Since 2000, the club has won the Kerry Junior Football Championship, Kerry Intermediate Football Championship, Munster Intermediate Club Football Championship, County League Division 2, a West Kerry Senior Football Championship and two West Kerry Leagues. They have also played in two other Kerry Intermediate Football Championship finals, one West Kerry Senior Football Championship Final, two West Kerry League Finals, two West Kerry Minor Championship Finals, and one Munster Junior Club Football Championship Final.

In 1993, the club played in the Kerry Senior Football Championship for the first time and made it to the final, where shorn of many of their star players due to injury, lost out to Laune Rangers. There were some notable wins along the way, including a first round win over then holders Mid Kerry and over locals West Kerry in the semi-final.

The club was the first in the county to have a weekly lottery.

The club's home ground is named after Paddy Kennedy who played for Kerry in the 1930s and 1940s. Regarded by many as one of the all-time greats of Kerry football, he was captain of the 1946 All-Ireland winning team. The pitch was opened in 1984; the first game played there was between Kerry and Dublin. Since then, there have been many West Kerry League championship games and finals played there by all age groups as well as many County League championships. In 2003, the Munster Ladies Minor Football Championship final between Kerry and Cork was played there. In 2008, a round of the Ladies National League was played between Kerry and Mayo.

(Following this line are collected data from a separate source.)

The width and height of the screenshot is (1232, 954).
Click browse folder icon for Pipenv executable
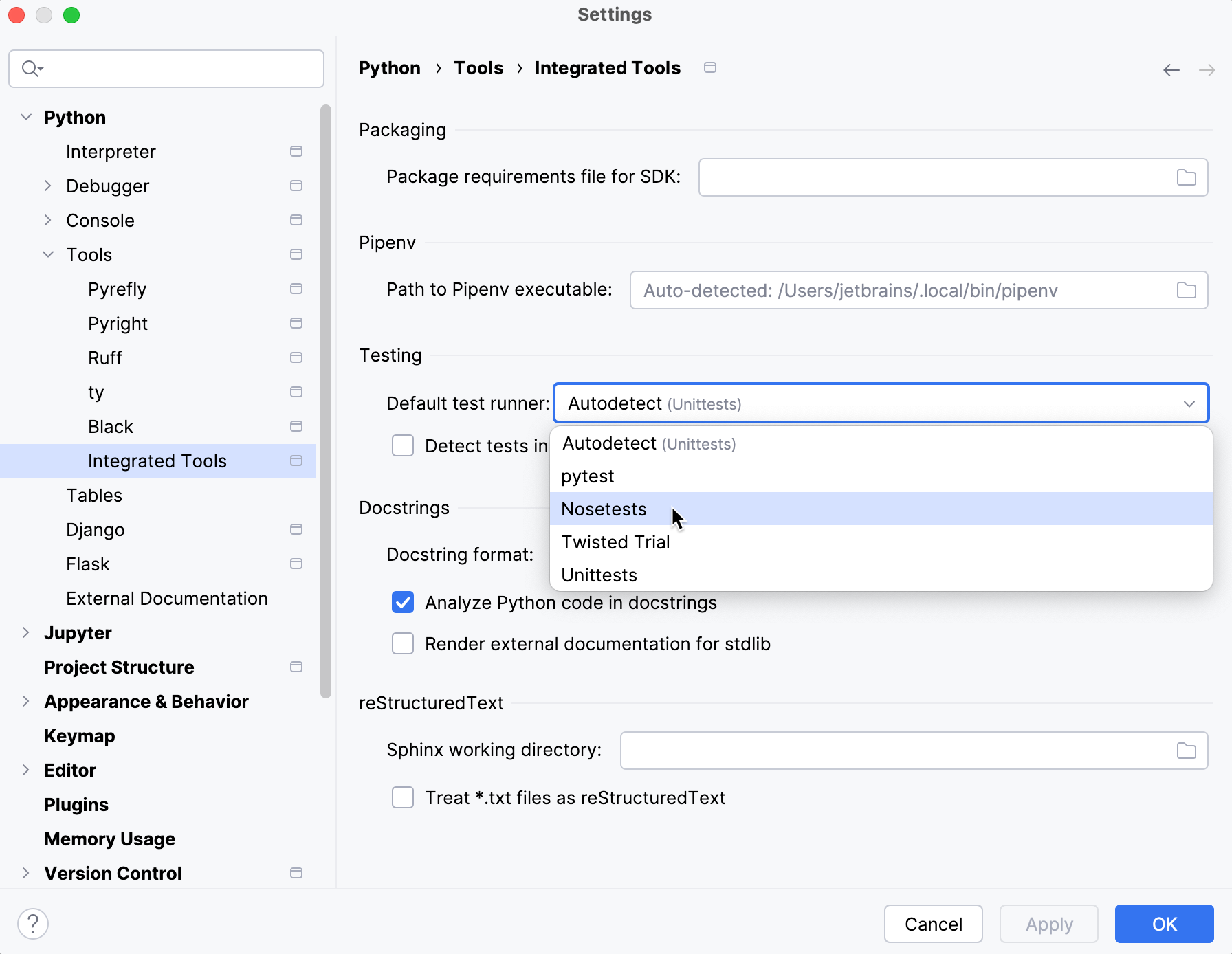tap(1186, 290)
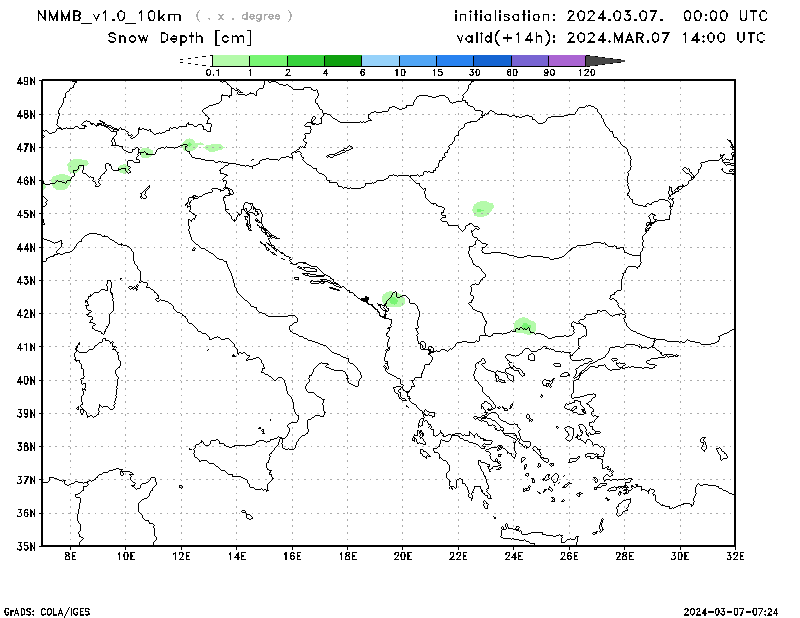The width and height of the screenshot is (800, 618).
Task: Click the dashed arrow at legend's left end
Action: pos(195,61)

In 2011, clubs in West Kerry set up a scholarship to honour the memory of Annascaul footballer Brendan "Bawnie" O'Driscoll who collapsed during a match and died.

==Roll of honour==
- Kerry Senior Football Championship (Runners Up): 1993
- County Club Champions: Winners (1) 1989 (Runners up) 1991
- Kerry Intermediate Football Championship: Winners (4) 1982, 1987, 1992, 2007
- Munster Intermediate Club Football Championship: Winners (1) 2007
- Kerry Junior Football Championship: Winners (3) 1979, 2003, 2020
- Munster Junior Club Football Championship Runners-up 2004
- Kerry Novice Football Championship Winners (1) 1976
- Kerry County Football League - Division 1: (1) 1991
- County League Division 2: Winners (2) 1987, 2003
- County League Division 3: (2) Winners 1976, 1984
- County League Division 4: (1) Winners 2025
- West Kerry Senior Football Championship: Winners (6) 1957, 1988, 1989, 1990, 1992, 2009

==Inter-County players==
- Tommy Doyle: Vocational Minor, U21, Senior
- Gene Farrell: Minor, U21, Senior
- Paddy Kennedy: Minor, Senior
- Bingo O'Driscoll: U21, Senior (Kerry), Senior (New York)

==Notable players==
- Tommy Doyle, seven-time All-Ireland Senior Football Championship winner and three-time All-Star; 1986 All-Ireland Senior Football Championship winning captain
- Paddy Kennedy Five time All-Ireland winner. 1946 All-Ireland Senior Football Championship winning captain.
- Vincent Knightley 1990 All-Ireland Under 21 Football Championship winning captain. 1991 All-Ireland Junior Football Championship winning captain.
- Bingo O'Driscoll Intercounty player with Kerry and New york.